Ever hear the phrase “No sales rep is an island”? OK, maybe the adage is slightly different, but if you are in sales and want to be successful, this is the way you should remember it. Not to your liking? Perhaps, “A sales rep cannot be successful by sales skill alone.” My personal favorite: “Behind every great sales rep is a credit manager, helping seal the deal.” 

Regardless of how you say it, if you haven’t figured out that a huge key to your sales greatness is building and maintaining a solid relationship with your credit manager, then you are fooling yourself and may not be able to get out of your own way. 

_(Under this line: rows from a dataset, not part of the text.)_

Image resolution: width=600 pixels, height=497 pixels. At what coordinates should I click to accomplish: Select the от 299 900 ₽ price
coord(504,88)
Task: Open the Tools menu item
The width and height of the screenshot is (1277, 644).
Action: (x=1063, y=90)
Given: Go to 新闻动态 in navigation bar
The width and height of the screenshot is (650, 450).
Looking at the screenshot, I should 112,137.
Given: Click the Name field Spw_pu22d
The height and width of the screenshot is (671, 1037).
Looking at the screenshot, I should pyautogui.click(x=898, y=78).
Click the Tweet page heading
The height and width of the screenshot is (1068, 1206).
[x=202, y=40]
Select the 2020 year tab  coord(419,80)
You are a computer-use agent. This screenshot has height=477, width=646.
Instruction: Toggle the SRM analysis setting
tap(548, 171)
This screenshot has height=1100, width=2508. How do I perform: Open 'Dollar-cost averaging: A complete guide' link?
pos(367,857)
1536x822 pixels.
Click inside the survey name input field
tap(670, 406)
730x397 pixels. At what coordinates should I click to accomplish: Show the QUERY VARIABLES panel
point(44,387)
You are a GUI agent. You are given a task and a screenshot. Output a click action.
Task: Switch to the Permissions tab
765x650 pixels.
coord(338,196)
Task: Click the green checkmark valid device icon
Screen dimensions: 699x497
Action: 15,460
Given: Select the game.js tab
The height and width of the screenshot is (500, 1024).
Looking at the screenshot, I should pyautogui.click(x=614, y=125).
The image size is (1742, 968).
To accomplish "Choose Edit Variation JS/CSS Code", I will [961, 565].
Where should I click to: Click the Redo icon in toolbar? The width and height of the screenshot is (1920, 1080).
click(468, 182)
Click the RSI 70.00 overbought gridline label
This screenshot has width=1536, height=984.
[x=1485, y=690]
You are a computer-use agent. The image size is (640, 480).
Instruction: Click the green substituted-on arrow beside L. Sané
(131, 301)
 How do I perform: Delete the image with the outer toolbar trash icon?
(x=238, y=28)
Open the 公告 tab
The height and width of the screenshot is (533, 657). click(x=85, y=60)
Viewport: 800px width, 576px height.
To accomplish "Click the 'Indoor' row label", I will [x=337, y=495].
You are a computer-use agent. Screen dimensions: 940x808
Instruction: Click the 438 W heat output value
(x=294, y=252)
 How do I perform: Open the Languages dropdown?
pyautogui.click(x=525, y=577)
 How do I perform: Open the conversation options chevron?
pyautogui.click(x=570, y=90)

Everyone has a view of what “solid” is. For our purposes, let’s define what your credit manager thinks a “solid” credit and sales relationship:

  1. Help me find a way to say yes. If you want me to take a chance on increasing a credit line to a customer or take a gamble on a new applicant, be willing to get out on that limb with me. Bring me every bit of information you know about the company/person. Keep me updated on what you hear to help protect us (and when I say us, I mean me, you and the company). United we stand, united we fall. 
  2. Come at me bro. If you disagree with my decision, come discuss it with me like a grown up. Going behind my back up the food chain before discussing it with me is not only bad form, but it will get back to me and make it difficult for us in the future. How do you think that order will get released or the account opened? If we still disagree after a discussion and you want to appeal it to a higher power, I understand completely and can get behind that. Hell, I will even go with you. Business decisions happen all the time, let’s be upfront and have an informed chat so we are all aligned.
  3. Show me your character. You can be the company a$$hole and I will still support you, and most likely enjoy your company, if you do what you say and say what you do. In other words, have my back and don’t leave me hanging out to dry.
  4. Mutual respect. You may not like my decisions, but tell me the same way you tell it to others before or instead of telling them. In other words, if you wouldn’t say it to my face, don't say it. It always makes it back to me and credit managers have excellent and long memories. Let’s not make it awkward for both of us.
  5. Give me a head’s up. Just like a bank can prequalify you for a loan, I can prequalify your sales rep “hit list.” Give me the names of who you are chasing, let me run a quick down and dirty credit report and save us both any heartache. Same with large orders. If you know you have a six-figure deal going, loop me in. I want you to be successful, so we are all successful. I know the company does not make money if we don't sell materials. I am not anti-sales, just anti-bad debt.

That’s it. No great mystery. Be upfront, honest and willing to help do some heavy lifting if asked. Credit and sales can make a profitable partnership if you let it.